En medio de esa escena, solo pude pronunciar una frase:

—Doctor… usted dispare con todo. No quiero falsos ánimos. No quiero que le dé vueltas al asunto. Hable claro.

Cabe resaltar que, durante el proceso de revisión, le pedí a mi madre que saliera de la habitación. Sabía que no quería que viera lo que yo vi. Fue lo mejor que pude hacer por ella.

El doctor se sentó… y luego la mandó a llamar. Y fue en ese momento que soltó la frase que partió mi vida en dos:

—Erik… lo más probable es que haya que amputar.

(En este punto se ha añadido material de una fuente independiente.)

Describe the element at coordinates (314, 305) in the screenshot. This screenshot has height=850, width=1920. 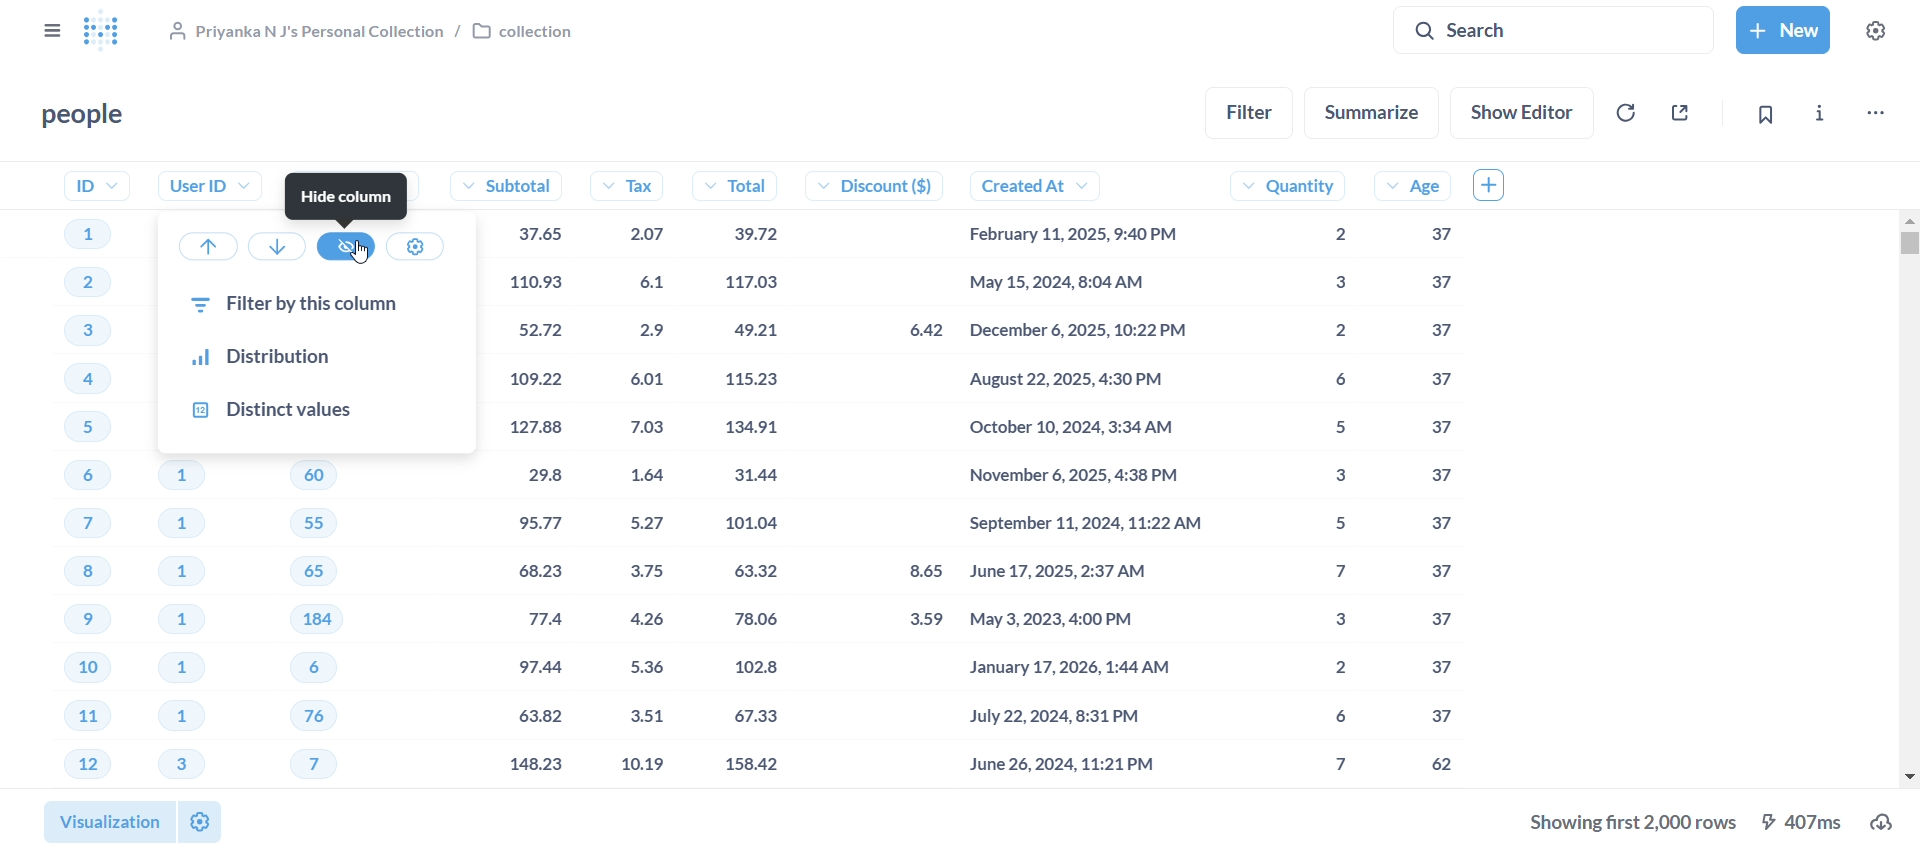
I see `filter by this column` at that location.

Intenté contenerme… Pero fue inútil. El doctor explicó que había otras opciones. Tratamientos, intervenciones, medidas… Pero también dejó claro que eran demasiado costosos. Fuera de nuestro alcance.

El mundo dentro de mí se detuvo. Recuerdo escuchar a mi madre hablar con mi padre entre llanto, allá al fondo de la habitación.

Yo tomé el celular y llamé a mi esposa. Me quebré. Las palabras… ya no las recuerdo bien. Pero sí recuerdo lo que dije con el corazón destrozado:

—¿Dónde está Dios en este momento?

¿Dónde quedó el “todo va a salir bien”?

Fue un golpe brutal.

Pensar en todo lo que iba a cambiar. Ver a mi madre desconsolada. Ver a mi esposa sufrir por mí… desde lejos. Toda esa tarde fue simplemente… horrible.

Antes de que el doctor se fuera, le dije:

—Doctor… si me van a tener que amputar, prefiero que me dé de alta. En cualquier hospital público pueden hacerlo… y ya no tendré que pagar más.

Accedió.

Ordenaron preparar la cuenta para darme salida al día siguiente.

Una noche que no terminaba

Llegó la noche… Y no podía dormir. La noticia me martillaba el alma. No lograba asimilar lo que me estaba pasando, y aun menos, asimilar todo lo que se venía a futuro, mi mente dibujaba puros escenarios negativos.

Un enfermero entró a la habitación. Le conté que no podía descansar y que tenía mucho dolor. Me dijo que, dentro de lo que ya se había cobrado, había un calmante fuerte disponible. Un derivado potente, más que los que me habían puesto antes.

Le dije que sí. Que ya no aguantaba más.

Recuerdo que me dijo:

—Colóquese en una posición cómoda.

Este medicamento es fuerte y rápido lo pondrá a dormir.

Sentí la aguja. Y en segundos… todo se apagó.

Esa noche terminó el día más duro de mi vida. Una jornada de diagnósticos crueles, noticias lapidarias, lágrimas, impotencia, y la sensación de que algo en mí había muerto… aunque yo aún seguía vivo.